§ Work task:
Repeat the lines of the data exactly, from the first one through the one that contains "Click the Report".

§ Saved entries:
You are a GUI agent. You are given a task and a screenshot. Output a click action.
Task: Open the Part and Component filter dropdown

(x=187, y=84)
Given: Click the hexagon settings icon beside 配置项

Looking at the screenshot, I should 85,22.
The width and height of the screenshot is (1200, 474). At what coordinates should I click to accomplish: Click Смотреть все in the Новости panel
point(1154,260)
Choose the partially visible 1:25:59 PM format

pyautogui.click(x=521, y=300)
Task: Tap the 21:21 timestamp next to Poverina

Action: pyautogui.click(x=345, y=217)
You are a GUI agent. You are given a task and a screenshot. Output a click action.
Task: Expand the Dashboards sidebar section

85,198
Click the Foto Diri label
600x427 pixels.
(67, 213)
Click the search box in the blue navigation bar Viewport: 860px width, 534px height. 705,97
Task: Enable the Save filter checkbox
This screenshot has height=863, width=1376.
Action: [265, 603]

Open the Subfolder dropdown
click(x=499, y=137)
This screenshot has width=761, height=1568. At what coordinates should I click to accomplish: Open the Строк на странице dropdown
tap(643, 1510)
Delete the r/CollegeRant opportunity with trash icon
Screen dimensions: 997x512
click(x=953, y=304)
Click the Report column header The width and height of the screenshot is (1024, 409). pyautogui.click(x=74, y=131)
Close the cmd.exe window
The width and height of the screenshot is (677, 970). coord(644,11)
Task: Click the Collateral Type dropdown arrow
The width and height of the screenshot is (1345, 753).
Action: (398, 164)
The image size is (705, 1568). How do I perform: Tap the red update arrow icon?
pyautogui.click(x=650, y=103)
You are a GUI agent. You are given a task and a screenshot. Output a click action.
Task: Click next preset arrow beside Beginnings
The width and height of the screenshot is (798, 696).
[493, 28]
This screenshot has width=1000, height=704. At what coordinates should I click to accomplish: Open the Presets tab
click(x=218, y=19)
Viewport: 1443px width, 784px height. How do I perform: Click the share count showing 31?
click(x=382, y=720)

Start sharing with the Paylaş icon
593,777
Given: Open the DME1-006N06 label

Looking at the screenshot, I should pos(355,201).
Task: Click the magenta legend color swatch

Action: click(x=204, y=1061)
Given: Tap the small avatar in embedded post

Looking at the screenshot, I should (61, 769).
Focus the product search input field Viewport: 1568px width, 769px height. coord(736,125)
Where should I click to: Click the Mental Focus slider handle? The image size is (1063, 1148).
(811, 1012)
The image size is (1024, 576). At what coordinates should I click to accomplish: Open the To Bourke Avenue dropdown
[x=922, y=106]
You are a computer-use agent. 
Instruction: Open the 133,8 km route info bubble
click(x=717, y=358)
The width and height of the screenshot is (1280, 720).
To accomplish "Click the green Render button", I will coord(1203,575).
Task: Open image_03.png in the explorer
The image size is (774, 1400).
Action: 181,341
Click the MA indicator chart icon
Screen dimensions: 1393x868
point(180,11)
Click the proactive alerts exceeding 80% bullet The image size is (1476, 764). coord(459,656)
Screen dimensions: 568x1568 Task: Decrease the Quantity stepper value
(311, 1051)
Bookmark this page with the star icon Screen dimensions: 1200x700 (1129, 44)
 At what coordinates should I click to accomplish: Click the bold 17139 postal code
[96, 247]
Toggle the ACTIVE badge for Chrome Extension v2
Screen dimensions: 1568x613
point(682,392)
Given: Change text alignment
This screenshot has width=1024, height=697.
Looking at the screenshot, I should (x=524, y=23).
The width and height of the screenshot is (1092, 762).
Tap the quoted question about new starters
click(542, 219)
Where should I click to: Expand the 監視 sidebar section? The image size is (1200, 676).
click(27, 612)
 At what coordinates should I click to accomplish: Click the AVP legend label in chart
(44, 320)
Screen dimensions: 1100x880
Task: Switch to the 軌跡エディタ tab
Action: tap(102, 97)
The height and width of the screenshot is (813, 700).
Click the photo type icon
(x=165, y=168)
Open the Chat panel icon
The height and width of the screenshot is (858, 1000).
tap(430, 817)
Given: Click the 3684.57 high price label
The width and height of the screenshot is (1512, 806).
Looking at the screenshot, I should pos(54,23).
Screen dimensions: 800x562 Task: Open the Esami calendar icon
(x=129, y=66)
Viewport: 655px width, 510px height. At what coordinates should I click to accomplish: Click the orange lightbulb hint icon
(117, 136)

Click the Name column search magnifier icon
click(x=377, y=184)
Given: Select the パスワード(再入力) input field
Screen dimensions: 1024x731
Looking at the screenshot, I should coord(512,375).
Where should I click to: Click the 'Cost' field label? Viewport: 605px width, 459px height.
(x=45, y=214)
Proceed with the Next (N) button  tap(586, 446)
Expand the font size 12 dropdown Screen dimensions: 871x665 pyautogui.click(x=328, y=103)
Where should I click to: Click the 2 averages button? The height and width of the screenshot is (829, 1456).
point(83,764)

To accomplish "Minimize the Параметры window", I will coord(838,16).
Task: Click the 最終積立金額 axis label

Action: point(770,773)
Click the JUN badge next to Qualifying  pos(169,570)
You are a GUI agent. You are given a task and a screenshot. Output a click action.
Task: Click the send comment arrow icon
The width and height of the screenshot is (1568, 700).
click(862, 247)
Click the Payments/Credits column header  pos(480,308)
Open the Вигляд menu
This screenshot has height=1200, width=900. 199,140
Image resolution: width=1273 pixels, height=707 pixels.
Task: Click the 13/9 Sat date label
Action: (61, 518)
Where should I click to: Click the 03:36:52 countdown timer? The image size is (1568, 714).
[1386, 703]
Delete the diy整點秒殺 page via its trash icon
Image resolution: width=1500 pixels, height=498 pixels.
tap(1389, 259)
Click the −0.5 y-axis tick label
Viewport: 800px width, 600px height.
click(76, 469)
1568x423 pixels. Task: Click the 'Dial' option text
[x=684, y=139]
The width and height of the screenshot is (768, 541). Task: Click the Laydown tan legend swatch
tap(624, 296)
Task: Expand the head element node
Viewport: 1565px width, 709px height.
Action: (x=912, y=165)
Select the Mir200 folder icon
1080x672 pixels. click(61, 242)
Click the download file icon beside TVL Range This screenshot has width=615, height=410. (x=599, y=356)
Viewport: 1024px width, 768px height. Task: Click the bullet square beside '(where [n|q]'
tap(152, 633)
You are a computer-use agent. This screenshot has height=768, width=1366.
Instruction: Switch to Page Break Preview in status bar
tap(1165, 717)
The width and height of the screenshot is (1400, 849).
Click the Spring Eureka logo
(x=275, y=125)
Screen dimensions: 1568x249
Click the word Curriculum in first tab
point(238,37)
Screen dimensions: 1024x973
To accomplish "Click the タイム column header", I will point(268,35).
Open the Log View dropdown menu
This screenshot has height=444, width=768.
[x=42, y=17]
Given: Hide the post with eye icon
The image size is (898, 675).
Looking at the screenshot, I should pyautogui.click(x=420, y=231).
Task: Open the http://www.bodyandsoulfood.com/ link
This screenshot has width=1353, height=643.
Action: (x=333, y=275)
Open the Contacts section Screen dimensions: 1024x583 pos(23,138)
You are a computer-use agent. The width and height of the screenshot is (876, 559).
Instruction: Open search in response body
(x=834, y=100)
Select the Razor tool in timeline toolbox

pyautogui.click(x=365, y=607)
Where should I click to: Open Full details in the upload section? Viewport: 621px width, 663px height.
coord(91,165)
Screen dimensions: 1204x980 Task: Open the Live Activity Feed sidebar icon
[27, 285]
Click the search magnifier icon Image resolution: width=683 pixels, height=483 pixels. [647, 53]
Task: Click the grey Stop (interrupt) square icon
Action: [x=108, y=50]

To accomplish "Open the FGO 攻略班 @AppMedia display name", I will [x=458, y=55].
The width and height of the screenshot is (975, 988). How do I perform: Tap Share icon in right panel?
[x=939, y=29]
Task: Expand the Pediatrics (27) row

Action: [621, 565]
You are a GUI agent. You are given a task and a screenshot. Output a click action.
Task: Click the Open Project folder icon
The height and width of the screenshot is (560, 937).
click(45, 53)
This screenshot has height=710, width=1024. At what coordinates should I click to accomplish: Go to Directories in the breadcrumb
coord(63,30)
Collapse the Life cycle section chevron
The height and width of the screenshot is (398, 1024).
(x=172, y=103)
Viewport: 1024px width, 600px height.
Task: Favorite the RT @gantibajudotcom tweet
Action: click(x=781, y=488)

§ Output of the task:
You are a GUI agent. You are given a task and a screenshot. Output a click action.
Task: Open the Part and Component filter dropdown

(x=187, y=84)
Given: Click the hexagon settings icon beside 配置项

Looking at the screenshot, I should 85,22.
The width and height of the screenshot is (1200, 474). At what coordinates should I click to accomplish: Click Смотреть все in the Новости panel
point(1154,260)
Choose the partially visible 1:25:59 PM format

pyautogui.click(x=521, y=300)
Task: Tap the 21:21 timestamp next to Poverina

Action: pyautogui.click(x=345, y=217)
You are a GUI agent. You are given a task and a screenshot. Output a click action.
Task: Expand the Dashboards sidebar section

85,198
Click the Foto Diri label
600x427 pixels.
(67, 213)
Click the search box in the blue navigation bar Viewport: 860px width, 534px height. 705,97
Task: Enable the Save filter checkbox
This screenshot has height=863, width=1376.
Action: [265, 603]

Open the Subfolder dropdown
click(x=499, y=137)
This screenshot has width=761, height=1568. At what coordinates should I click to accomplish: Open the Строк на странице dropdown
tap(643, 1510)
Delete the r/CollegeRant opportunity with trash icon
Screen dimensions: 997x512
click(x=953, y=304)
Click the Report column header The width and height of the screenshot is (1024, 409). pyautogui.click(x=74, y=131)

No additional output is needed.